### Source text
= = = = =
Canada to try decriminalising small amounts of drugs

Canada has announced that British Columbia (BC) will receive a criminal code exemption allowing the province to temporarily decriminalise the possession of small amounts of drugs.

BC requested the exemption after more than 2,000 people died of overdoses in the province last year.

The three-year limited trial is the first time Canada has tried such a measure, allowing adults to possess a combined total of 2.5 grams of cocaine, opioids, methamphetamine and MDMA, the BBC reported.

The substances will remain illegal but adults who are found to have an allowed amount intended for personal use will not face arrest, be charged, or have their drugs confiscated. Information on social and health services will instead be provided.

BC made the request to the federal government last year “to remove the shame that often prevents people from reaching out for life-saving help”.

On Tuesday, the federal minister of mental health and addictions, Carolyn Bennett, said that “for too many years, the ideological opposition to harm reduction has cost lives”.

“We are doing this to save lives, but also to give people using drugs their dignity and choices,” she added.

Vancouver mayor Kennedy Stewart said the measure “marks a fundamental rethinking of drug policy that favours healthcare over handcuffs”.

The trial will be conducted between 31 January 2023 to 31 January 2026. The exemption won’t apply on school campuses, at childcare facilities, airports, or to members of the Canadian military.

Five years ago, BC announced that the overdose crisis was officially a public health emergency. Amidst the Covid-19 pandemic, overdose deaths reached all-time high levels. More than 9,000 people have died from overdoses in BC since 2016.

Regions across the country have called for a change in drug policy. Several public health officials have called for some decriminalisation, as have the Canadian Association of Chiefs of Police.

The trial could become “a template for other jurisdictions across Canada,” Ms Bennett suggested, according to the BBC.

In 2020, Oregon became the first state in the US to remove criminal penalties for possessing some drugs. The state subsequently registered a drop in drug arrests but it has prompted a debate concerning if the measure led more drug users to seek help.

Recreational use of marijuana was legalised in Canada in 2018.
= = = = =
### Given entries

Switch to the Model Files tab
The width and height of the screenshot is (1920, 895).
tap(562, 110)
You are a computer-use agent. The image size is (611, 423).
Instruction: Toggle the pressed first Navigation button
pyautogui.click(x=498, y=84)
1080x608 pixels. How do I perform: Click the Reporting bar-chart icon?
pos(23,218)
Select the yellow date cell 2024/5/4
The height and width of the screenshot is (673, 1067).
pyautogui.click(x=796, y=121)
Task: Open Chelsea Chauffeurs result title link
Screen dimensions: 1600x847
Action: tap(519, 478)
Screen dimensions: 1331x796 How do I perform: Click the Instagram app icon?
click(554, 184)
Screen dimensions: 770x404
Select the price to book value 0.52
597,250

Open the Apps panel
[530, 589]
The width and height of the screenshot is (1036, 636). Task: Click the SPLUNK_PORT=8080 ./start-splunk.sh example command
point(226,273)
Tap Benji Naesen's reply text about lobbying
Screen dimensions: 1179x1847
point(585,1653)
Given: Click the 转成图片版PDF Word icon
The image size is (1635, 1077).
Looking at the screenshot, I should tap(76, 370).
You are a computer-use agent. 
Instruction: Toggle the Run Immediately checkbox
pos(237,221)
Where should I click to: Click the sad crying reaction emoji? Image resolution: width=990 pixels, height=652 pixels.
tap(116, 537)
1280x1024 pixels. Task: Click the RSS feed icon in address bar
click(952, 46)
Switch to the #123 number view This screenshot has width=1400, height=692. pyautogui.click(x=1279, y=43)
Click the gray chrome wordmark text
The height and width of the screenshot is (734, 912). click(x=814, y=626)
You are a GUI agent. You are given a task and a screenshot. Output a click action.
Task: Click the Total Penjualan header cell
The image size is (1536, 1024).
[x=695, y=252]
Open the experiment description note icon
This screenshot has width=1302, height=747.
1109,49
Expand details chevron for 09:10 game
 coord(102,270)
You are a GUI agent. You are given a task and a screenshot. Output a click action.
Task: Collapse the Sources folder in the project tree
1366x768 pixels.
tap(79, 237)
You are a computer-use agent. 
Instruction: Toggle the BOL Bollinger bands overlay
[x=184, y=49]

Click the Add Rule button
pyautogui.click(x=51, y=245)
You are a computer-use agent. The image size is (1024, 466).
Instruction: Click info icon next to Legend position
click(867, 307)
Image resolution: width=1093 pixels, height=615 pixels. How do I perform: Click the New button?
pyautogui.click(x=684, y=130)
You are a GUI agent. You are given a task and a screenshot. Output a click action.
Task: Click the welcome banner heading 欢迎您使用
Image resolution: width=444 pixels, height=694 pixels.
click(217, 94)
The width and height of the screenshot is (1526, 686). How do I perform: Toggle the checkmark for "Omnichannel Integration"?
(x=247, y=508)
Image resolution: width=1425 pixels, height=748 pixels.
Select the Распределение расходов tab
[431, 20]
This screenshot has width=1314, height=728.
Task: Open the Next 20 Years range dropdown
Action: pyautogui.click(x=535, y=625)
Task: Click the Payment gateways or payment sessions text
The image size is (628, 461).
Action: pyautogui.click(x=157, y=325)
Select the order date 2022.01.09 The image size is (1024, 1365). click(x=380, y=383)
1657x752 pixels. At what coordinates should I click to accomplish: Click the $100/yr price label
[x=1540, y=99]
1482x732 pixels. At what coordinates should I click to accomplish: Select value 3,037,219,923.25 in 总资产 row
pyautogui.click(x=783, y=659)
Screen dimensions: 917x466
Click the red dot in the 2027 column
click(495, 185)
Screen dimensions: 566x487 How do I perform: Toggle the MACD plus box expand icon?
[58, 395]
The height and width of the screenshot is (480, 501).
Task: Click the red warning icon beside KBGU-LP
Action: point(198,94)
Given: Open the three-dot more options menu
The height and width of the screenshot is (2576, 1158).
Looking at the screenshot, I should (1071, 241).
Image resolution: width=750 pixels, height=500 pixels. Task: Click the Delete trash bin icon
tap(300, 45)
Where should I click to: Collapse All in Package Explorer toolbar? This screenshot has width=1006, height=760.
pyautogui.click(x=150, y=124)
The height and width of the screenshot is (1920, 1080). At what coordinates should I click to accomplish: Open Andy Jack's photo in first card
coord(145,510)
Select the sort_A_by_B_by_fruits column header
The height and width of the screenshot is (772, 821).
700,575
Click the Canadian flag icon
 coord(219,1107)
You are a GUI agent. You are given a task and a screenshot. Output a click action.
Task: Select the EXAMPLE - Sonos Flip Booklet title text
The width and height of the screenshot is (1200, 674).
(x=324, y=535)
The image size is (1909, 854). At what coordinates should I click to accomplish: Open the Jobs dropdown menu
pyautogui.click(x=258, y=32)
= = = = =
### Questions on the material
1) According to the article on Canada's drug decriminalization trial, how many people have died from overdoses in BC since 2016?
2) Quote the article on Canada's drug decriminalization trial, beginning at the words "Five years ago, BC" and ending after the words "Canada in 2018.".
3) List every drug that the article on Canada's drug decriminalization trial says adults may possess within the combined 2.5-gram total.

### List of answers
1) More than 9,000 people.

2)
Five years ago, BC announced that the overdose crisis was officially a public health emergency. Amidst the Covid-19 pandemic, overdose deaths reached all-time high levels. More than 9,000 people have died from overdoses in BC since 2016.

Regions across the country have called for a change in drug policy. Several public health officials have called for some decriminalisation, as have the Canadian Association of Chiefs of Police.

The trial could become “a template for other jurisdictions across Canada,” Ms Bennett suggested, according to the BBC.

In 2020, Oregon became the first state in the US to remove criminal penalties for possessing some drugs. The state subsequently registered a drop in drug arrests but it has prompted a debate concerning if the measure led more drug users to seek help.

Recreational use of marijuana was legalised in Canada in 2018.

3) Cocaine, opioids, methamphetamine, MDMA